▶ Problem to solve
The word "computer" marks the lines you need; copy each of them from the data.

:: Data to process ::

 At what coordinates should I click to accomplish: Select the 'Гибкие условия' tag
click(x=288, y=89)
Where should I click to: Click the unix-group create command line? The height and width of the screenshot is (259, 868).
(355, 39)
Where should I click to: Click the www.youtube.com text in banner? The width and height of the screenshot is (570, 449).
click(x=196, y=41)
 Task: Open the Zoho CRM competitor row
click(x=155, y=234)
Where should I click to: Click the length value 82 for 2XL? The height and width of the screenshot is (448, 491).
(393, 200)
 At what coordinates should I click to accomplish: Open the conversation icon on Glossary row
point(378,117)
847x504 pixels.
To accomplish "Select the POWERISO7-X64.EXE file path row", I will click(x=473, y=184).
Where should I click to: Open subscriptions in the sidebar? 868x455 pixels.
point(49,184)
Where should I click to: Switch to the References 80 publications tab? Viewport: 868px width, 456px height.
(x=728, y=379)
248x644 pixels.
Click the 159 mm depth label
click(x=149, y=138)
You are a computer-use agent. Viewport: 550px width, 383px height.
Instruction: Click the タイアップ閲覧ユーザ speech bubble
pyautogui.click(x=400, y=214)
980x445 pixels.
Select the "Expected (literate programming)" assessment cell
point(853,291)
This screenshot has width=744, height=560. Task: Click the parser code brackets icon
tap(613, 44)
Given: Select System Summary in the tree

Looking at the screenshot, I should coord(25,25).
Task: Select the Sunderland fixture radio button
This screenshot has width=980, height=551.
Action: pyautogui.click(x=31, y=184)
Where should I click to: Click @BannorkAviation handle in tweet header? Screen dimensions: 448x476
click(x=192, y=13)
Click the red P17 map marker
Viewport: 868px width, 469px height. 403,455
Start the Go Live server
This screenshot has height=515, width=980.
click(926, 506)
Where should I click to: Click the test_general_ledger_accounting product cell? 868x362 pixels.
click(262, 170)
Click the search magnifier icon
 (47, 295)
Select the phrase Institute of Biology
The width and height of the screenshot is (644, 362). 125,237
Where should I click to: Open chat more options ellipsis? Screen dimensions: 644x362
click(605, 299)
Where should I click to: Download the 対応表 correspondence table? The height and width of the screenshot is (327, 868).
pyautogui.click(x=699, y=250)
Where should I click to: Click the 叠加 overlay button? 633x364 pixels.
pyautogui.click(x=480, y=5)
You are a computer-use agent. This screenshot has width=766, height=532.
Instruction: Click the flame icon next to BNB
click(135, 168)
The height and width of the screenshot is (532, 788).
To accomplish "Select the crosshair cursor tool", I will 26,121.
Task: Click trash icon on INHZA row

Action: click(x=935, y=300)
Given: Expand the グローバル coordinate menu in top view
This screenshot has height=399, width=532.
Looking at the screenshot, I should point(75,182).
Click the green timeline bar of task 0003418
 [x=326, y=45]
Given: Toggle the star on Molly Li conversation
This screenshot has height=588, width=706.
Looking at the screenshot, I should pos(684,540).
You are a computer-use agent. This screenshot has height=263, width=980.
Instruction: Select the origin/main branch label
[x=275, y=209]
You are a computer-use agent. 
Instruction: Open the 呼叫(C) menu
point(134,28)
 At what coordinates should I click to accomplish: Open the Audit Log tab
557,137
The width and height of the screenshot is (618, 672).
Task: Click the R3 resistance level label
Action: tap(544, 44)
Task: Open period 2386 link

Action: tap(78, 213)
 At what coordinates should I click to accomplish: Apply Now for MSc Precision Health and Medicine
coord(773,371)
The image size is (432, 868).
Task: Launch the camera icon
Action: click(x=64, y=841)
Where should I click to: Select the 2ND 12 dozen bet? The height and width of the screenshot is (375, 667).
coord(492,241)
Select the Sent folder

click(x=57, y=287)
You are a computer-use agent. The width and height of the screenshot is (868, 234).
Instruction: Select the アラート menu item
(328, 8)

:::

▶ Answer for this exercise
You are a computer-use agent. Viewport: 550px width, 383px height.
You are a computer-use agent. This screenshot has width=766, height=532.
You are a computer-use agent. This screenshot has height=263, width=980.
You are a computer-use agent. 
You are a computer-use agent. The width and height of the screenshot is (868, 234).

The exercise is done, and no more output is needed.